Sunday, February 17, 2013

Aliens: Colonial Marines Review



Aliens: Colonial Marines is finally out after about seven years in development and now it's time to find out if it's a stand up fight or just another bug hunt. Colonial Marines picks up some seventeen weeks after Aliens where a group of marines who have received a distress call from Cpl. Dwayne Hicks,  are sent out to investigate the Sulaco which has mysteriously found itself back above LV-426. Once aboard the Sulaco things quickly go to hell when your squad runs into xenos and Weyland Yutani soldiers, which eventually leads to you being back at Hadley's Hope. This all leads to the most obvious twist and the biggest none ending I've seen in gaming after an atrocious boss battle. But none of the story really matter because it's all just an excuse to bring you filled a nostalgia filled romp, such as half of Bishops body and Newts doll. But this is all good for about the first hour but revisiting things from the movie can only get you so far. The only thing that they've nailed is the sound design, the pulse rifle sounds exactly like it should. Once the nostalgia wears off all your left with is a mediocre shooter that looks like it's ten years old, it's really just filled with things that have been done in games before and frankly a hell of a lot better.

This game comes with some truly awful AI, I don't remember the Aliens in the movie just standing in one spot and letting themselves get mowed down by pulse rifle rounds. Aren't the Aliens supposed to be the perfect hunters, these aliens just stand there and die in four shots. This diffuses any sense of tension this game has knowing that the xenos are so severely under powered.
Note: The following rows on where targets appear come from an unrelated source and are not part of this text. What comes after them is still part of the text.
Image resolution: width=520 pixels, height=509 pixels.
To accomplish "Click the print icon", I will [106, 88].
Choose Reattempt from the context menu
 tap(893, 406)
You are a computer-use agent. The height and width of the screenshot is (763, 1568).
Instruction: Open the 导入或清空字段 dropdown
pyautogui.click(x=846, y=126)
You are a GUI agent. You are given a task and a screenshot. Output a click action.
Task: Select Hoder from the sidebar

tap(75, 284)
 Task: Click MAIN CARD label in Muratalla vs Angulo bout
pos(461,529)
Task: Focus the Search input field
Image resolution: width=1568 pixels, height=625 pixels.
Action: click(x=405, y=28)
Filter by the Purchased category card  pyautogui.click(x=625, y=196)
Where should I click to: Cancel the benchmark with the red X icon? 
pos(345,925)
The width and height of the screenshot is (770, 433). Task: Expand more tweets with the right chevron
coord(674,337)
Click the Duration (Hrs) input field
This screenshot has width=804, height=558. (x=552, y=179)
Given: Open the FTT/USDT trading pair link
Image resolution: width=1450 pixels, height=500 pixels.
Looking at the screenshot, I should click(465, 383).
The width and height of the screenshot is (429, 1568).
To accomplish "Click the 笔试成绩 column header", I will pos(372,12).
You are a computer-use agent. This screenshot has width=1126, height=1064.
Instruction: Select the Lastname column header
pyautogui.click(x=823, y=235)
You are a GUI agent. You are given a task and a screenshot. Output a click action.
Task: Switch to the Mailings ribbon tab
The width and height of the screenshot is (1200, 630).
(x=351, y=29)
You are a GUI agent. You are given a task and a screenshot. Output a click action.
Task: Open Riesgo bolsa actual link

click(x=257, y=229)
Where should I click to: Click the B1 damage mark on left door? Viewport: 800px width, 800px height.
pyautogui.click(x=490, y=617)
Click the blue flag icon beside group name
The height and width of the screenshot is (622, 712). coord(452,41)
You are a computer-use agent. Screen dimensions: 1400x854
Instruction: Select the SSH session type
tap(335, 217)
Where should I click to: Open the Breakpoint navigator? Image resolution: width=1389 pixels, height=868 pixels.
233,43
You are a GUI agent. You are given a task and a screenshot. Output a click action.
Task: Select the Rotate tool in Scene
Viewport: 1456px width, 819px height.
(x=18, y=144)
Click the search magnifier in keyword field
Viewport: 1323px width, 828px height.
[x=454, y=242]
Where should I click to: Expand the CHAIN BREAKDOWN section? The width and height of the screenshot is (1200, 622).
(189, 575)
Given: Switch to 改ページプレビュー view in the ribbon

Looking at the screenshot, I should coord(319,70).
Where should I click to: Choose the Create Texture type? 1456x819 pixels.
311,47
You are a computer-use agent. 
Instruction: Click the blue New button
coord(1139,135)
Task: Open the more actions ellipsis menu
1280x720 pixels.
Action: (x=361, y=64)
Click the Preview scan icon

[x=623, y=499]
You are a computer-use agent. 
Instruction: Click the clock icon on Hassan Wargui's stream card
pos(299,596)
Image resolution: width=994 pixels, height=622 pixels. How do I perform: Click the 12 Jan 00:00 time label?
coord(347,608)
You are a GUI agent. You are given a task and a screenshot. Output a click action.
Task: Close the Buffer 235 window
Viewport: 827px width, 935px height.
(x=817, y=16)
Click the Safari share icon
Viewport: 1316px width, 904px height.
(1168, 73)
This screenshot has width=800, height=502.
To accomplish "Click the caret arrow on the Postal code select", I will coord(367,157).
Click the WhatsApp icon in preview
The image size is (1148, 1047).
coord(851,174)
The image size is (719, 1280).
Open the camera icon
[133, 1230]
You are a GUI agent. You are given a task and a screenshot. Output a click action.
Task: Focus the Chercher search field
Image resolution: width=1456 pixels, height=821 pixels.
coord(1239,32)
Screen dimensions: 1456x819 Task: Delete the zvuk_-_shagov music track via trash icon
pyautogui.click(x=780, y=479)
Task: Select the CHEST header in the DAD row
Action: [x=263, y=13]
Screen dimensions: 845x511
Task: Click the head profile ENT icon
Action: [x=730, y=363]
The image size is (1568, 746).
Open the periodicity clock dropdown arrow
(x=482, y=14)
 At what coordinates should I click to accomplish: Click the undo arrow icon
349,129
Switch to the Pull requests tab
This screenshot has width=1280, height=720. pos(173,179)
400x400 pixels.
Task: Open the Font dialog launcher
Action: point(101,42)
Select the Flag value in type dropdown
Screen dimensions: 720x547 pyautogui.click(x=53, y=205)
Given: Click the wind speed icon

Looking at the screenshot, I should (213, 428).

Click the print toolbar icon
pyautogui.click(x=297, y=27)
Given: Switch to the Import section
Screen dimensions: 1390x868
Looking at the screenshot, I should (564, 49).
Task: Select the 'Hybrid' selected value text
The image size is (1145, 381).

The game also suffers from quiet a few glitches my favorite being that every once in awhile the gun in your hands just disappears, but it's not just limited to that you'll also have the occasional enemy that teleports and you'll also quiet frequently clip through objects.  To break up the pace of just shooting xenomophs you'll also find yourself gunning down Weyland Yutani soldiers, a few clunky power loader sequences, and one horrid stealth sequence. If you are compelled to play this you also have some collectibles to get like audio logs (which don't add anything to alien lore), Weapons from the movies like Hicks' shotgun and Hudson's pulse rifle, and dog tags of the characters in the movie. You can also play the whole campaign in 4 player coop but this really adds nothing and just serves to make the already easy campaign easier.

And once you get through all of that we get to the multiplayer where even more problems arise. The multiplayer consists of two squads one of marines and one of aliens squaring off in multiplayer modes that range from traditional team death match to a left for dead like mode called escape, but the multiplayer modes are all just really boring. Also the aliens are still under powered in the multiplayer, so they still can't catch a break. This partly comes from the fact that you can level up your colonial marine during the single player so when you jump into multiplayer your "state of the bad-ass art".

What this game comes down to is one bad generic shooting sequence after another. So Gearbox was trying to make alien 3 look like a better movie and I'm here to say that they have succeeded, but probably not in the way they intended.